As part of the City Museum’s 1997 slavery exhibition, for example, artist Tony Forbes produced a visual collage of iconic Bristol symbols drawn from its slaving past and troubled present. A young black man in urban garb chained to a rock was placed at its centre. This is perhaps the most succinct visual representation of the popular narrative linking slavery to the contemporary identity and plight of Black Britons.

I grew up with this narrative, listening to the lyrics of Peter Tosh and Burning Spear. Yet I question the extent to which it allows the community to understand the forces that structure its current challenges. Let’s take gentrification as an example. Although gentrification may be painful for a community to witness, it is a colour-blind, class-insensitive process that is repeated across the country. It is not a conspiracy to ethnically cleanse the inner city.

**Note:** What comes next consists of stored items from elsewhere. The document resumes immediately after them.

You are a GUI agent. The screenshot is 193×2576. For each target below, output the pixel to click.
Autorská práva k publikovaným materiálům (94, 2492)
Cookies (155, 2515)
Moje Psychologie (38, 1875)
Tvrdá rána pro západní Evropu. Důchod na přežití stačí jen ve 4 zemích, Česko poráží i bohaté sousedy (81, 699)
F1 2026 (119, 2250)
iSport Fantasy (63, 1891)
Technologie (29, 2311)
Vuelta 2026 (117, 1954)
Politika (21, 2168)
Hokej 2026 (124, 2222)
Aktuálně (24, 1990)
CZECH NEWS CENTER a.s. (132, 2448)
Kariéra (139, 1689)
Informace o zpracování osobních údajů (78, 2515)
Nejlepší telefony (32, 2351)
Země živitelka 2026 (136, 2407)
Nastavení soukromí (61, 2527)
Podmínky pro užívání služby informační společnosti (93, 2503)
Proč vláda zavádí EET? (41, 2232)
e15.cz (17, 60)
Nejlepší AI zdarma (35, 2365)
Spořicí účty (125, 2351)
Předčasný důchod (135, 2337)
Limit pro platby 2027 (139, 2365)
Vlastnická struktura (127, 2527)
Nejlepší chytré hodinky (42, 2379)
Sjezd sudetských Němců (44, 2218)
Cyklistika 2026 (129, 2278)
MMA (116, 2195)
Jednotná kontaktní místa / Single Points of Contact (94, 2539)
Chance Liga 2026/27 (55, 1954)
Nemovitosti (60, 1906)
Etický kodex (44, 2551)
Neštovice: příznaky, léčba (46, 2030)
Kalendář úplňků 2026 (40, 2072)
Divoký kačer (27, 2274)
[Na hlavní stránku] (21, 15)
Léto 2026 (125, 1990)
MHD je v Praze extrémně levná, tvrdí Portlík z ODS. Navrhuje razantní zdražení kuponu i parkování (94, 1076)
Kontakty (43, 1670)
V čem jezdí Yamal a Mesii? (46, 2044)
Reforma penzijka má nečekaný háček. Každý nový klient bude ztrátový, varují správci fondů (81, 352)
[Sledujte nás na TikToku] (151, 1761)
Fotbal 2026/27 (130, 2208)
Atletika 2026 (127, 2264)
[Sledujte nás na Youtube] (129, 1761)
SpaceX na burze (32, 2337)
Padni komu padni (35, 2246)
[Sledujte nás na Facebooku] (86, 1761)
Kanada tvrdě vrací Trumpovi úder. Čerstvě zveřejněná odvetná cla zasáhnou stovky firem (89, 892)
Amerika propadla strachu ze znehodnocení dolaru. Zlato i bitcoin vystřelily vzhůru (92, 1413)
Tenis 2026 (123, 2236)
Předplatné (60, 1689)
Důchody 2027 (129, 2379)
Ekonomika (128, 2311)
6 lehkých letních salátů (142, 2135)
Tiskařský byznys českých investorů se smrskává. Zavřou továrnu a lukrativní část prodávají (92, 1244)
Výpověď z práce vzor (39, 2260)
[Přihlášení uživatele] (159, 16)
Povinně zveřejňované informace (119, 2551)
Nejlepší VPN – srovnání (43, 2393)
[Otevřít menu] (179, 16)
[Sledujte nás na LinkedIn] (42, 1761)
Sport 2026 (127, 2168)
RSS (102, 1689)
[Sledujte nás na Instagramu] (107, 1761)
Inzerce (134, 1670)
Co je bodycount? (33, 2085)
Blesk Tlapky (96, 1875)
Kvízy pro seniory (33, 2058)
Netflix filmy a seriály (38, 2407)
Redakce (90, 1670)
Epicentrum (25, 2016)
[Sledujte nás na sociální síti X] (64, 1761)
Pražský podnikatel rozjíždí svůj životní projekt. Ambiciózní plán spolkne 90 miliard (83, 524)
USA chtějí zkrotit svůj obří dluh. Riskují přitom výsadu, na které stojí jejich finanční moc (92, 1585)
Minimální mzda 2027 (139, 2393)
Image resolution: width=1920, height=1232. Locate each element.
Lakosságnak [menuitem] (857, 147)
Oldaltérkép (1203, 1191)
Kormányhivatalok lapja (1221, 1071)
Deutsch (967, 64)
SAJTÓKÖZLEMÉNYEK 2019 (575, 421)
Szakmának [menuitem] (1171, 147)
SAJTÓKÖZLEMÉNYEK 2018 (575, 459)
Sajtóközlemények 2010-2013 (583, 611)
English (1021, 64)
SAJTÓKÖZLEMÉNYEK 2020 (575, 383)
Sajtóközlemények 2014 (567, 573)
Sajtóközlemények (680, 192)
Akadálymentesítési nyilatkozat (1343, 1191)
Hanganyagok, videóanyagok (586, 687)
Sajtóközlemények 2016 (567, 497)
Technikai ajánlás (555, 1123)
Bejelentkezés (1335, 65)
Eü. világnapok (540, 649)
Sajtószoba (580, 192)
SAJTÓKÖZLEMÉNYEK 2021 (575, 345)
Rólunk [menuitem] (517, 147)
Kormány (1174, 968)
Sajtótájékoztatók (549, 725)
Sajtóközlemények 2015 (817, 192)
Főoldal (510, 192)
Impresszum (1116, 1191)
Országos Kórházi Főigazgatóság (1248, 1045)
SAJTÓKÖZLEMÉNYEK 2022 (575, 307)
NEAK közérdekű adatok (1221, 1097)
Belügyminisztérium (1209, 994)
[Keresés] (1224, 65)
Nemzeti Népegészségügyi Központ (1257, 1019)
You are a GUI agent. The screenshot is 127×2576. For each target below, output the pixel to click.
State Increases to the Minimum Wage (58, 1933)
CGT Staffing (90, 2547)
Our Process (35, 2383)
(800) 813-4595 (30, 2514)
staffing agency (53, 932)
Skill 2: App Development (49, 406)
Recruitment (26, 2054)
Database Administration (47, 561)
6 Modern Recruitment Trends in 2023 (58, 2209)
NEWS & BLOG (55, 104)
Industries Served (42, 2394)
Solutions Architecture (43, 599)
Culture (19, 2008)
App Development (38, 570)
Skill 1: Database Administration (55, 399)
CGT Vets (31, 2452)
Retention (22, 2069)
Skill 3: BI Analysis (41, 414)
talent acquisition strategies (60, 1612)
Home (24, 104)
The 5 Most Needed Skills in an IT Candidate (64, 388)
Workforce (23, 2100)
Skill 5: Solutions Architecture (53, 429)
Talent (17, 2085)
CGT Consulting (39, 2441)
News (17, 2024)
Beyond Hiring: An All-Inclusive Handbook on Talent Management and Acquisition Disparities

Similarly with the criminal justice system. We all know that Black Britons are disproportionately incarcerated. But we also know that judicial systems in highly stratified societies across the world disproportionately target the poor regardless of their colour. Just as we know that those without the legitimate means of access to social mobility are most likely to engage in crime. So we need a more nuanced popular discussion about how the criminal justice system affects Black Bristolians instead of simply saying “It’s a re-hash of slavery”.

The same is true when we’re thinking about the fragility of governance in the Black voluntary. One particularly disempowering narrative holds that “We can’t run our tings properly”, as if we have been rendered historically incapable. Funders seem to agree, failing in the process to understand that organisational problems are a consequence of a skills shortage among what is predominately a working class population that needs support.

How useful is an appeal to slavery’s past in meeting the challenges faced by Black Bristolians?

Discourse(s) on health, education, employment and housing inequalities are also important. Although these inequalities clearly exist, when we look at them in a comparative cultural perspective we see that inequality’s major dimension is class. Indeed, we see similar patterns of exclusion among Bristol’s low income families regardless of ethnicity. What then are the unique challenges facing Bristol’s Black community and how useful is an appeal to slavery’s past in meeting these challenges?

Complacency must be eschewed and complexity embraced. Some second and third generation Black Britons access higher education, and others find work in professions that were closed to our parents. But many do not. Perhaps then the time has come for Black Britons to consider class distinctions within our own community? For by doing so we can begin to focus attention and resources where they are most needed. Appealing to a homogeneous Black identity shaped by slavery and racism draws attention away from recognising these other critical distinctions. We are not, after all, entirely in this together.

Researching the transatlantic slave trade is deeply effecting, especially when it involves the story of your own ancestors. I’m well aware of slavery’s toxic legacies, including racism. Racism is a force that stains every aspect of our human interaction. But I don’t believe we are brought any closer to understanding slavery’s legacy in contemporary society when its history is used as a catch all for a multiplicity of multifaceted social ills. We disempower ourselves when we reduce complex injustices to one simplifying cause. And we distort the actuality of Black life with narratives of ‘damage’ rooted in slavery. That said, it is unquestionably valid to remember slavery so that we may not repeat. We can honour the dead without conscripting their bones to every contemporary cause.